Wer die ersten Stunden in der Early-Access-Version von Half Sword verbracht hat, wird bemerkt haben: Das Spiel fühlt sich anders an als der bekannte Itch-Build von 2022. Das Team stellt klar, dass dies kein Zufall ist. Durch die Umstellung auf ein einheitliches, dynamisches Physiksystem hat sich die gesamte Fortbewegung und Waffenführung weiterentwickelt. Was sich für manche Veteranen momentan noch ungewohnt anfühlt, ist Teil eines größeren Plans, um eine realistischere Simulation des mittelalterlichen Nahkampfs zu ermöglichen.
Ein massives Thema bleibt die Performance. Die Entwickler betonen, dass die Optimierung für verschiedenste Hardware-Konfigurationen aktuell oberste Priorität genießt. Da jedes Rüstungsteil und jede Klingeninteraktion physikalisch berechnet wird, ist der Hardware-Hunger enorm. Hier soll in kommenden Updates kontinuierlich nachgebessert werden.

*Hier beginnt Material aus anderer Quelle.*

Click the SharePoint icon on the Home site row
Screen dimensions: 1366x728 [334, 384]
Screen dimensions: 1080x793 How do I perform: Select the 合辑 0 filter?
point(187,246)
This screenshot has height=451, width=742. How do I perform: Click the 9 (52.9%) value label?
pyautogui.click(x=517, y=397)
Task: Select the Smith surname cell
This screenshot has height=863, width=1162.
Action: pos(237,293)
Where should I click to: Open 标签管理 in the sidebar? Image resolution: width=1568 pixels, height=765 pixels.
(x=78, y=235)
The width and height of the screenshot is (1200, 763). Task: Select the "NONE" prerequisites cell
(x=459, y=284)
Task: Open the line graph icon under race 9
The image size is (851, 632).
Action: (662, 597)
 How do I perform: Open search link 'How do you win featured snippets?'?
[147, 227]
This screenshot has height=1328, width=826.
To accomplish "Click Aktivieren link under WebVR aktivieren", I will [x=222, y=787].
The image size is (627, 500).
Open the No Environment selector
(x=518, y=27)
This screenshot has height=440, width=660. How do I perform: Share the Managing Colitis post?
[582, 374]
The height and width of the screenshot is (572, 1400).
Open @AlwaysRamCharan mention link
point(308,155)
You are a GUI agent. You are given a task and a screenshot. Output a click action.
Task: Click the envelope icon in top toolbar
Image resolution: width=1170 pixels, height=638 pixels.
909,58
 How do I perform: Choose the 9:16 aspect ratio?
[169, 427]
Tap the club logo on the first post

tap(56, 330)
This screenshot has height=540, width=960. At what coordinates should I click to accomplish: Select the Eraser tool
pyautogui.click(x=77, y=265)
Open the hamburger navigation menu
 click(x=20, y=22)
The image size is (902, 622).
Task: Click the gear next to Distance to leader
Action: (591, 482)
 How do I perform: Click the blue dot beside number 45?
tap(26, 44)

Warum weicht der Trailer vom aktuellen Spielzustand ab?
Viele Spieler zeigten sich verwundert, dass einige Features aus dem Early-Access-Trailer noch nicht im Spiel zu finden sind. Das Team stellte hierzu klar, dass der Trailer als Ausblick auf die Zukunft gedacht war und nicht den exakten Zustand von Tag eins widerspiegeln sollte. Die gezeigten Inhalte befinden sich in aktiver Entwicklung und werden im Laufe der Early-Access-Phase implementiert.
Für uns Spieler bedeutet das: Geduld ist gefragt. Das Kampf-Balancing und das Waffen-Handling sind laut Entwicklern ein „Work in Progress“. Wer auf eine knallharte Simulation steht, sollte die Patch-Notes der nächsten Wochen genau im Auge behalten, da das Feedback der Community nun direkt in die Verfeinerung der Physik-Systeme einfließt.